26 Sept 2024 (modified: 05 Feb 2025)Submitted to ICLR 2025EveryoneRevisionsBibTeXCC BY 4.0

Keywords: Multimodal large language models, model pruning, knowledge distillation, model compression

TL;DR: Best practices for MLLM compression

Abstract: Multimodal large language models (MLLMs) are increasingly developed to meet diverse deployment needs, varying in scale and computational demand. While recent research has focused on building MLLMs from Small Language Models (SLMs), these efforts remain limited in flexibility and are still data- and compute-intensive. In this paper, we present the first comprehensive study on flexibly compressing and recovering existing MLLMs in a data-efficient manner. Hence, we address a critical gap in the literature by empirically analyzing best practices for adapting to specific hardware or resource limitations. Our study investigates pruning and knowledge distillation techniques, examining their impact on downstream performance across various model compression strategies, including pruning paradigms, recovery training schemes, and data requirements. Key findings reveal that widthwise pruning is particularly effective in resource-constrained scenarios. For smaller compression ratios, finetuning the multimodal projector alone can restore most performance, while combining finetuning with hidden state knowledge distillation proves most effective across all compression levels.

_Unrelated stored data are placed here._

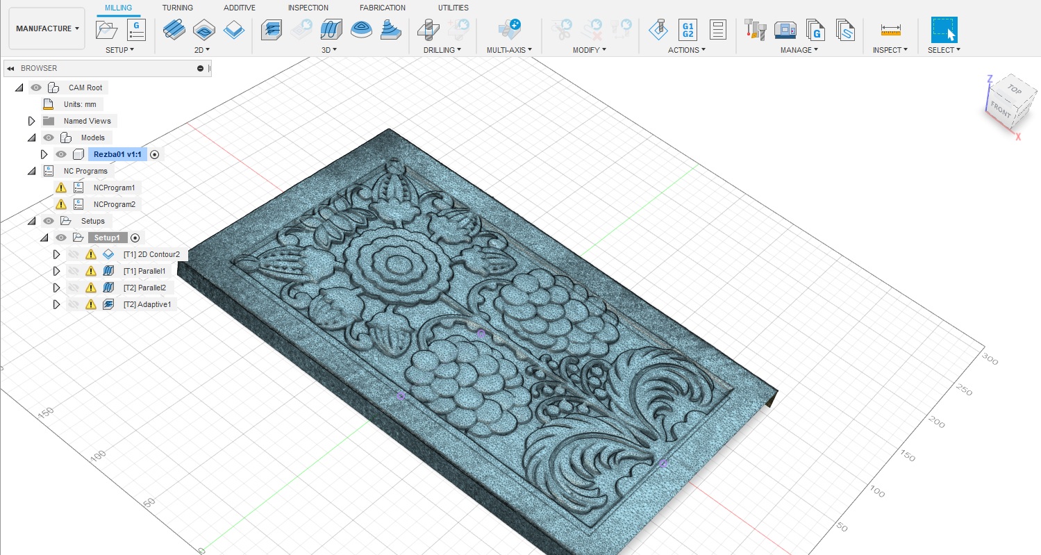1041x555 pixels.
Task: Toggle visibility of CAM Root
Action: tap(36, 88)
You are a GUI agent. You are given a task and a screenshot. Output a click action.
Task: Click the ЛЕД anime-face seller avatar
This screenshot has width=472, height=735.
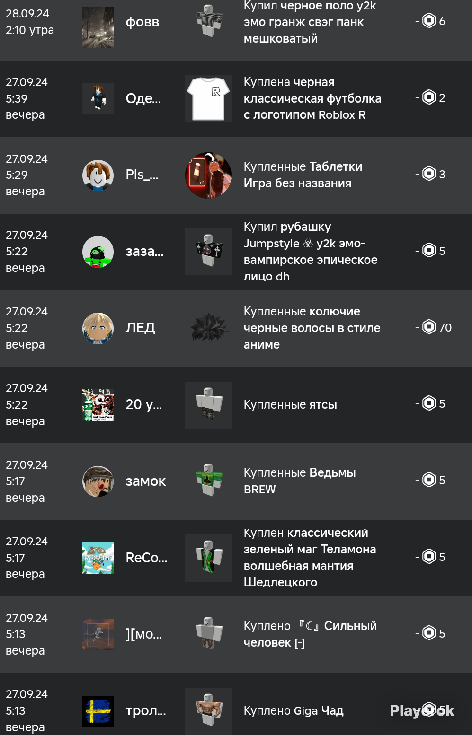[x=98, y=328]
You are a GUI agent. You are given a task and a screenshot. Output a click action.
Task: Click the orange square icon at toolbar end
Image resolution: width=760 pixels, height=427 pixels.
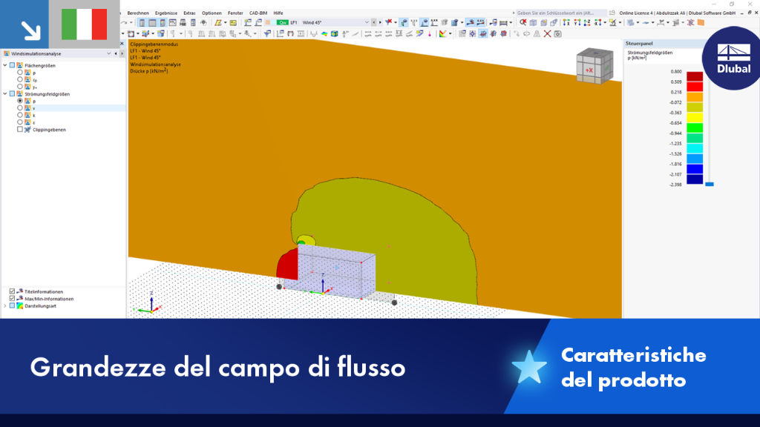pos(701,22)
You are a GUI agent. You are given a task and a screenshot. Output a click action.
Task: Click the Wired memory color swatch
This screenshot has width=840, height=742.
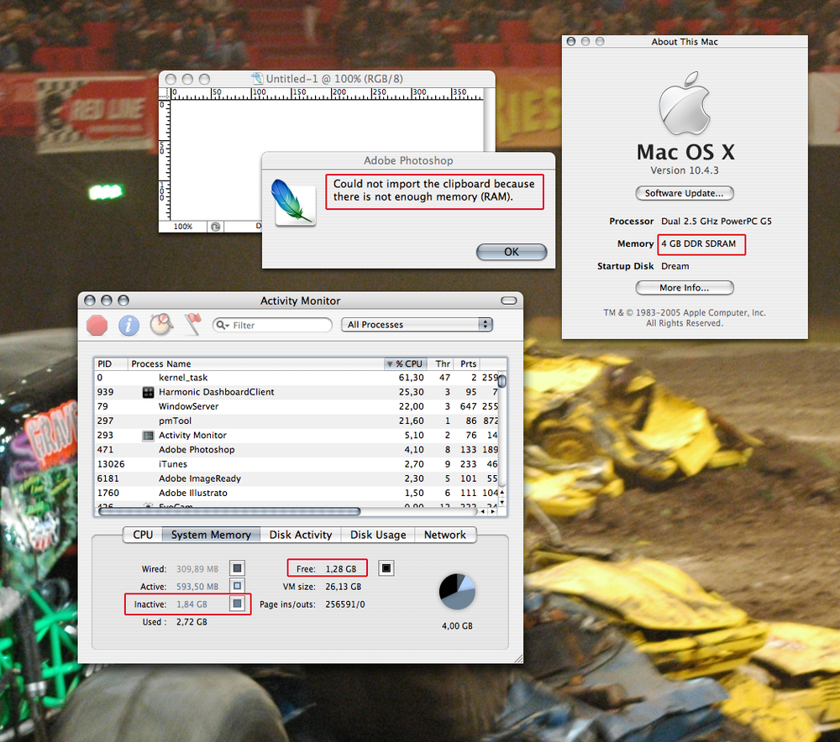coord(238,568)
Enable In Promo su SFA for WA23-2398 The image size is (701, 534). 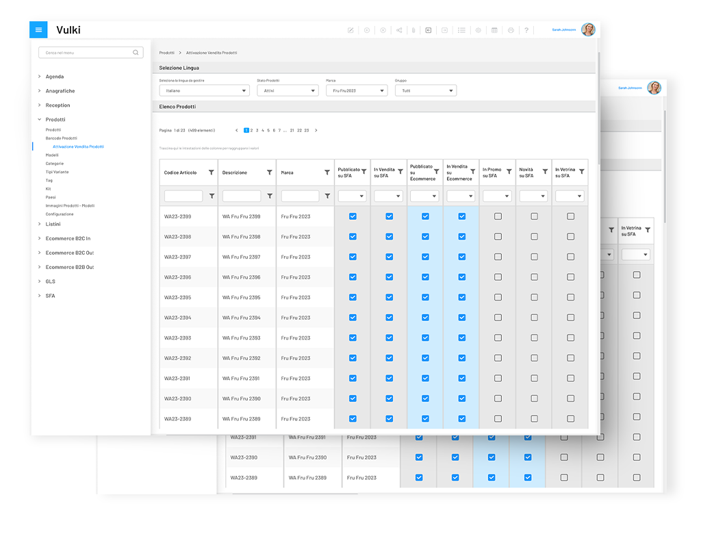[498, 237]
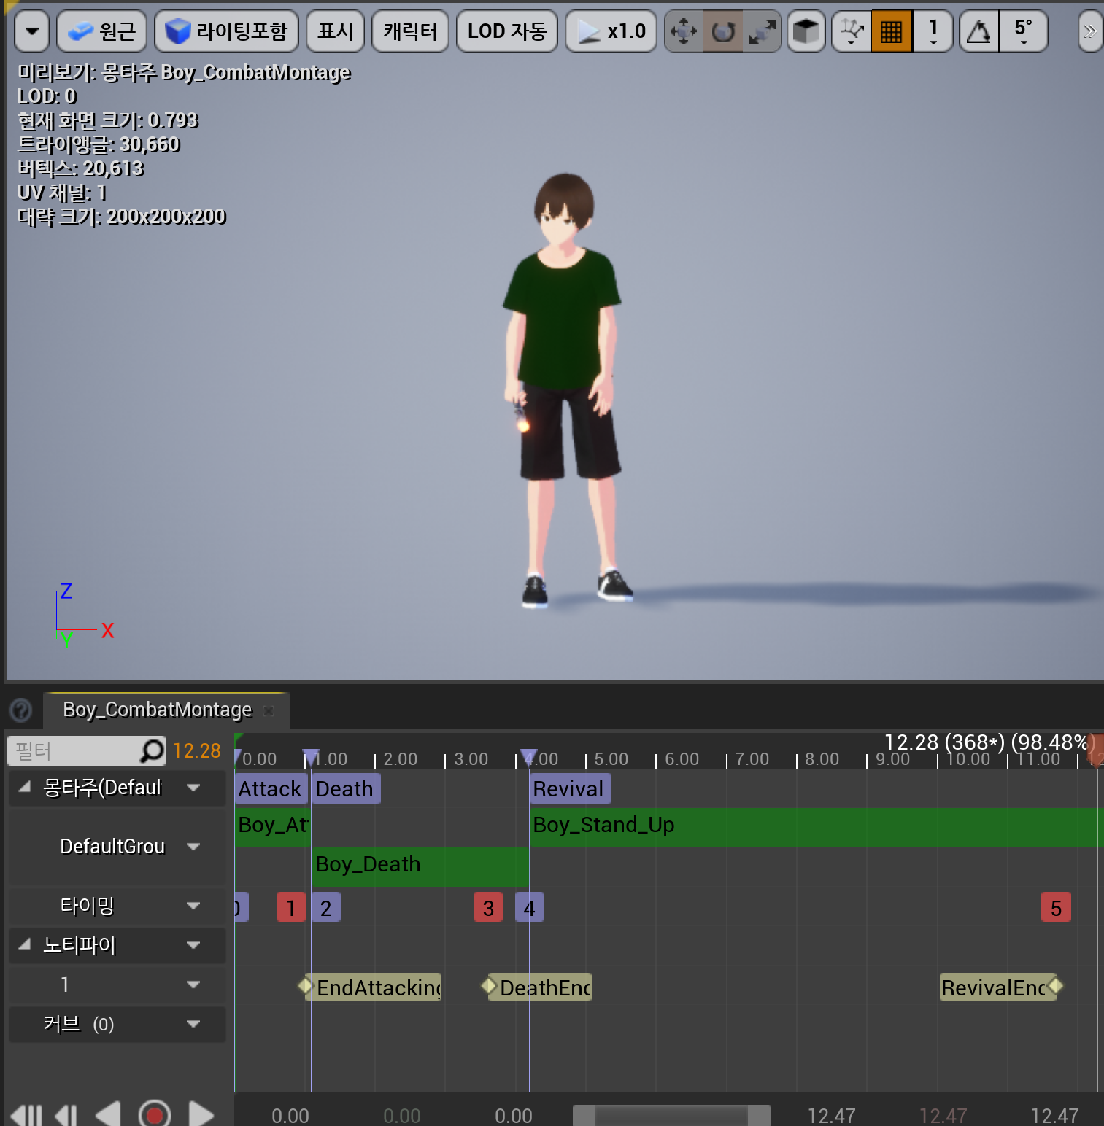Toggle 라이팅포함 lighting mode
Image resolution: width=1104 pixels, height=1126 pixels.
[226, 31]
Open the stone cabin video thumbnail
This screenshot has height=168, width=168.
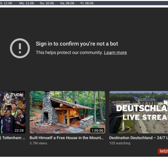coord(68,112)
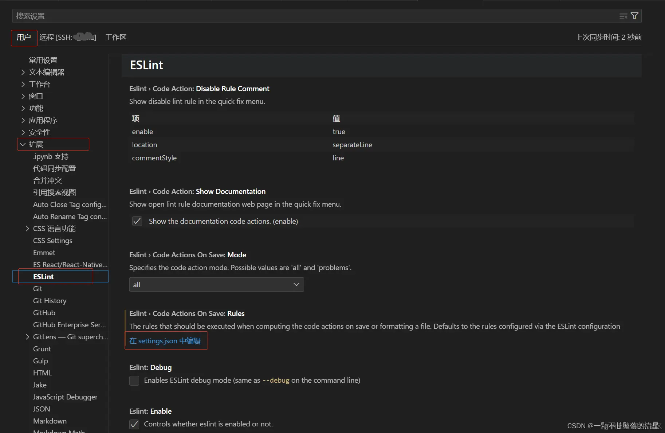
Task: Select Git History in extensions list
Action: click(x=50, y=301)
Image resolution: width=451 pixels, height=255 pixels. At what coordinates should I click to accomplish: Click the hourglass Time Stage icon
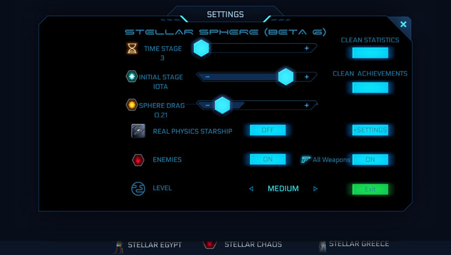(x=132, y=48)
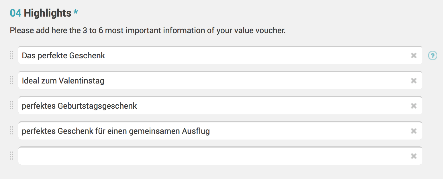Place cursor in 'perfektes Geburtstagsgeschenk' field
Image resolution: width=443 pixels, height=179 pixels.
tap(220, 106)
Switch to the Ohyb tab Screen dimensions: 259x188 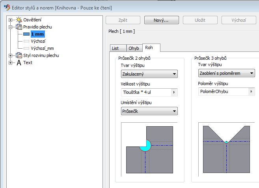134,48
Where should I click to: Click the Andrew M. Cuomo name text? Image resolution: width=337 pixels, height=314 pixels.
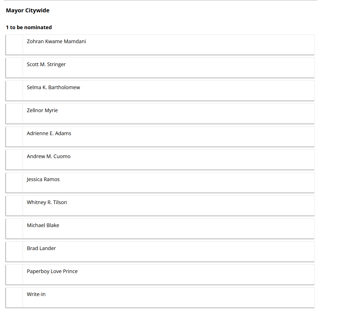coord(49,156)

Notably, we demonstrate efficient model downsizing using as little as 5% of the original dataset for moderate compression. Our analysis suggests best practices for compressing MLLMs for resource-efficient deployment. With our best practices, Bunny-v1.0-3B retains over 95% of its original performance, while LLaVA-v1.5-7B maintains more than 97%, with compression ratios below 30%.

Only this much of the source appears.